Changing the files dates to datetime then converting it to an object.

In [None]:
Nasdaq['Dates'] = pd.to_datetime(Nasdaq['Date'])
Nasdaq['Dates'] = Nasdaq['Dates'].astype(object)
Nasdaq.head(7)

Dropping all irrelevant columns from Nasdaq

In [None]:
Nasdaq = Nasdaq.drop(['Vol.','Price','High','Low','Change %','Date'], axis=1)

Making the column Dates an object

In [None]:
Google2 = Google2.reset_index()
Google2['Dates'] = Google2['Date']
Google2['Dates'] = Google2['Dates'].astype(object)

Dropping all irrelevant columns from Google

No need to use subplots as results more definitive.
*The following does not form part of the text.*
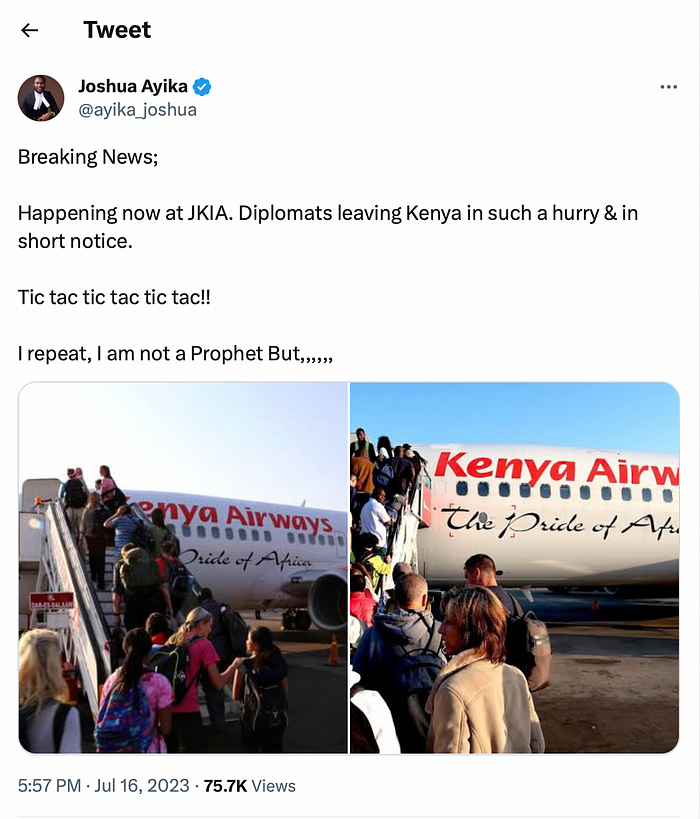Click the Jul 16, 2023 date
I feel this is the best represtation of the Companys performance over the past 5 years, the information is much clearer and easier to read.

In [None]:
fig, ax = plt.subplots(figsize=(10,10))
Annual.plot(ax=ax,grid = True)

## Further Anaylsis

What is the best day of trade over the past 5 years?
To do this I am going to find the sum of the open for everyday and compare them 

In [None]:
Monday = Google[Google.Day.str.contains("Monday") == True]
Tuesday = Google[Google.Day.str.contains("Tuesday") == True]
Wednesday = Google[Google.Day.str.contains("Wednesday") == True]
Thursday = Google[Google.Day.str.contains("Thursday") == True]
Friday = Google[Google.Day.str.contains("Friday") == True]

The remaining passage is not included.